In an effort to keep up with (or stay ahead of) the competition, model releases have been steady, with GPT-5.2 representing OpenAI's third major model release since August. GPT-5 launched this month with a new routing system that switches between instant response and simulated reasoning modes, although users complained about responses that seemed cold and clinical. November GPT-5.1 The update added eight preset “customization” options and was aimed at making the system more interactive.

The numbers are growing

Oddly enough, although the release of the GPT-5.2 model is ostensibly in response to the performance of Gemini 3, OpenAI has decided not to publish any tests comparing the two models on its promotional site. Instead the official blog post focuses on improvements to GPT-5.2 over its predecessors and its performance on the new OpenAI. GDPval A benchmark that attempts to measure occupational knowledge objectives across 44 occupations.

During the press briefing, OpenAI shared some comparison tests of competitors including the Gemini 3 Pro and Close work 4.5 but rejected the idea that GPT-5.2 was rushed to market in response to Google's actions. “It’s important to note that this has been in the works for many, many months,” Simo said reporters, although the timing of its publication, we note, is a strategic decision.

According to the overall data, GPT-5.2 Thinking scored 55.6% points. SWE-Bench Prosoftware development benchmark, compared to 43.3 percent for Gemini 3 Pro and 52.0 percent for Claude Opus 4.5. On GPQA Diamondscientific benchmark for graduates, GPT-5.2 scored 92.4 percent versus 91.9 percent for Gemini 3 Pro.

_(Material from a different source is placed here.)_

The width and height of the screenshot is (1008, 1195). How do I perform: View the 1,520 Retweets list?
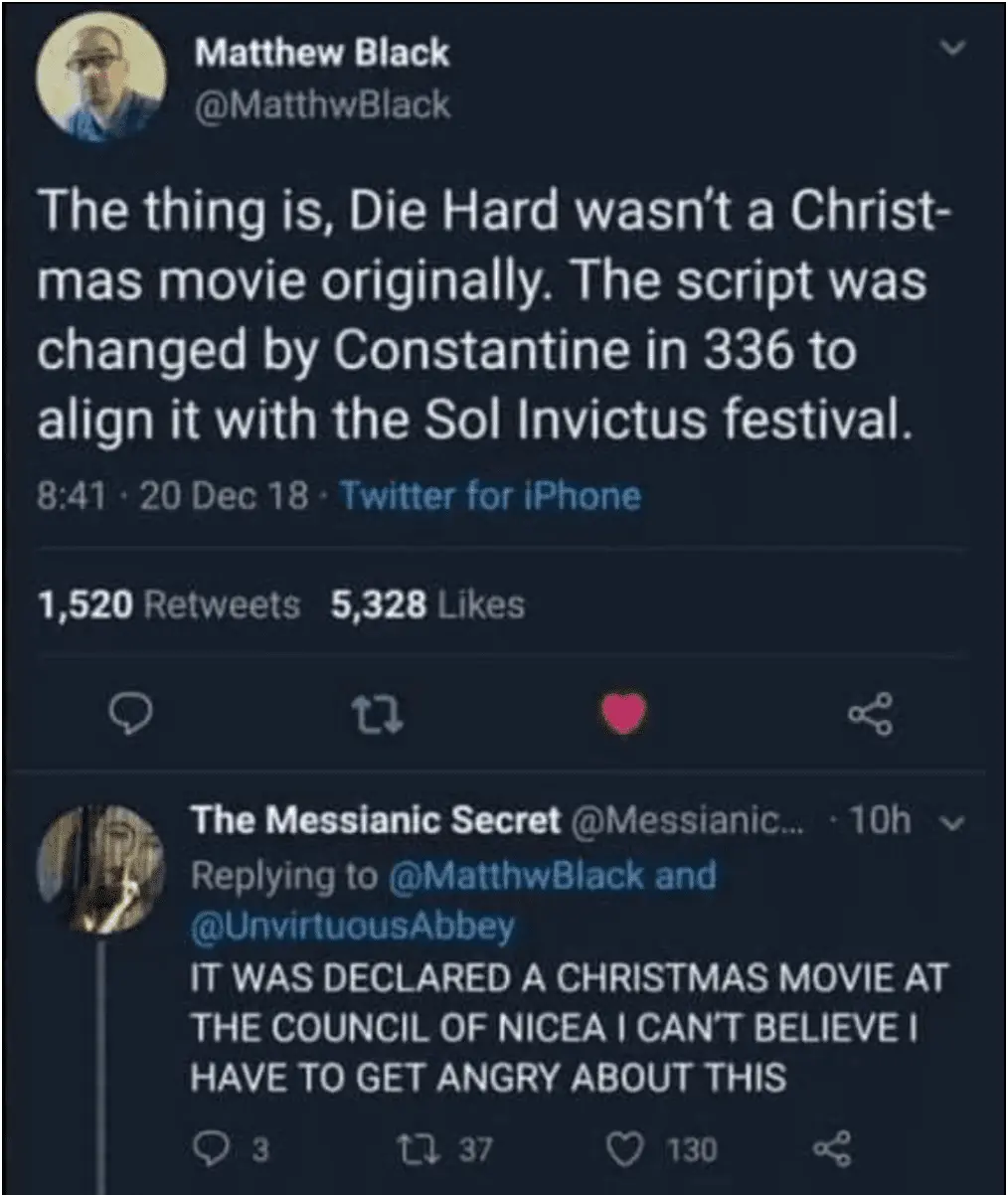coord(167,604)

GPT-5.2 tests that OpenAI shared with the press.


Credit:

OpenAI / Venturebit


OpenAI claims that GPT-5.2 Thinking outperforms or beats “human professionals” on 70.9 percent of tasks in the GDPval test (compared to 53.3 percent for Gemini 3 Pro). The company also claims that the model performs these tasks more than 11 times faster and at less than 1 percent of the cost of human experts.

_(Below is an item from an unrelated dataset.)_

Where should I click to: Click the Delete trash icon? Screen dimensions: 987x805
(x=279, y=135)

GPT-5.2 reasoning also reportedly generates responses with 38 percent fewer confabulations than GPT-5.1, according to Max Schwarzer, head of post-training at OpenAI, who said VentureBeat claims the model is “substantially less hallucinatory” than its predecessor.

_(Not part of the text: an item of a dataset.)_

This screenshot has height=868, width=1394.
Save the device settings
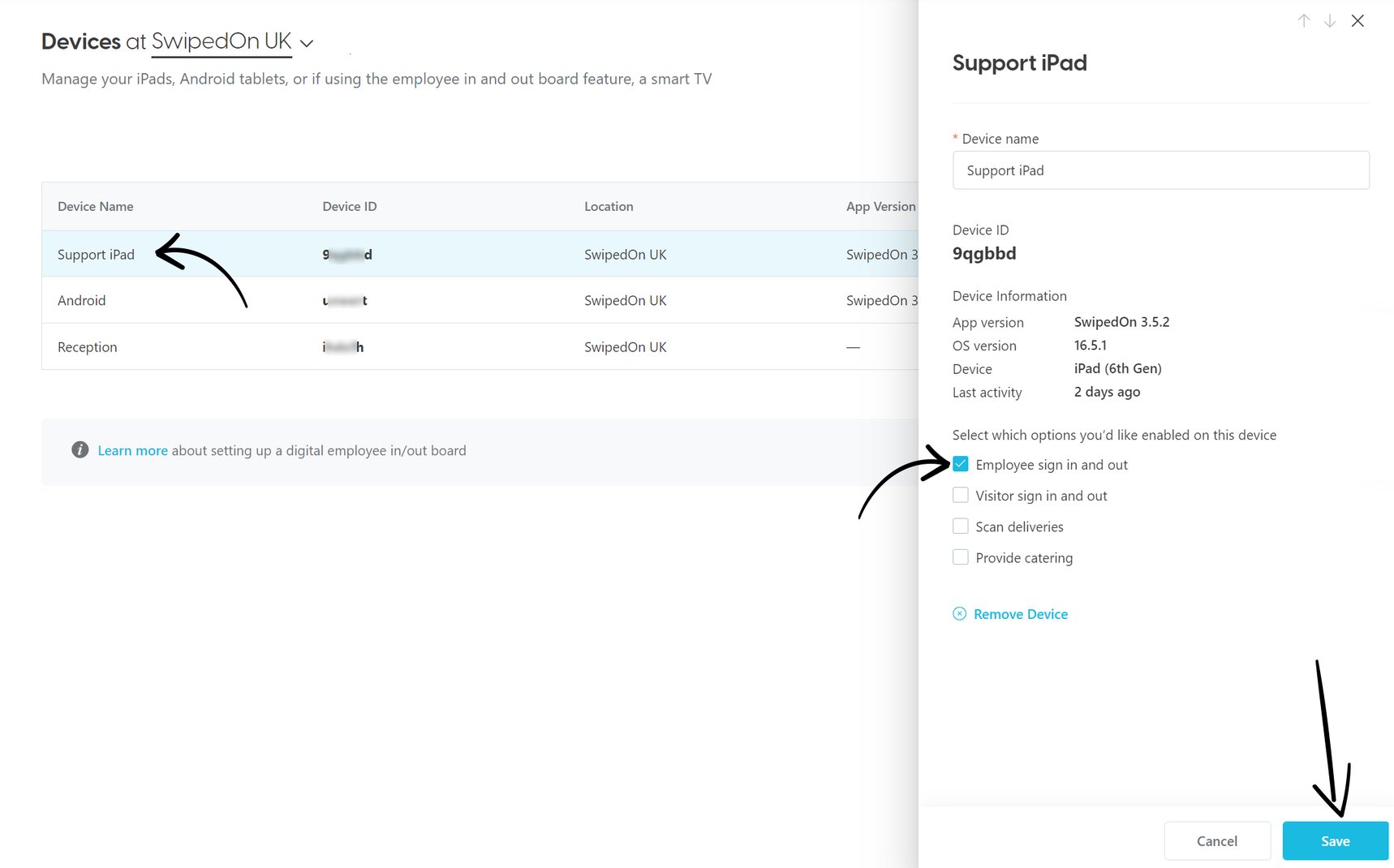click(x=1335, y=840)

However, we always take the criteria with a grain of salt because it's easy to frame them in a positive way for the company, especially when the science of objectively measuring AI performance hasn't quite caught up with corporate sales pitches for human AI capabilities.

It will take time to obtain independent test results from researchers outside of OpenAI. In the meantime, if you're using ChatGPT for production workloads, expect competent models with incremental improvements and some better encoding performance thrown in for good measure.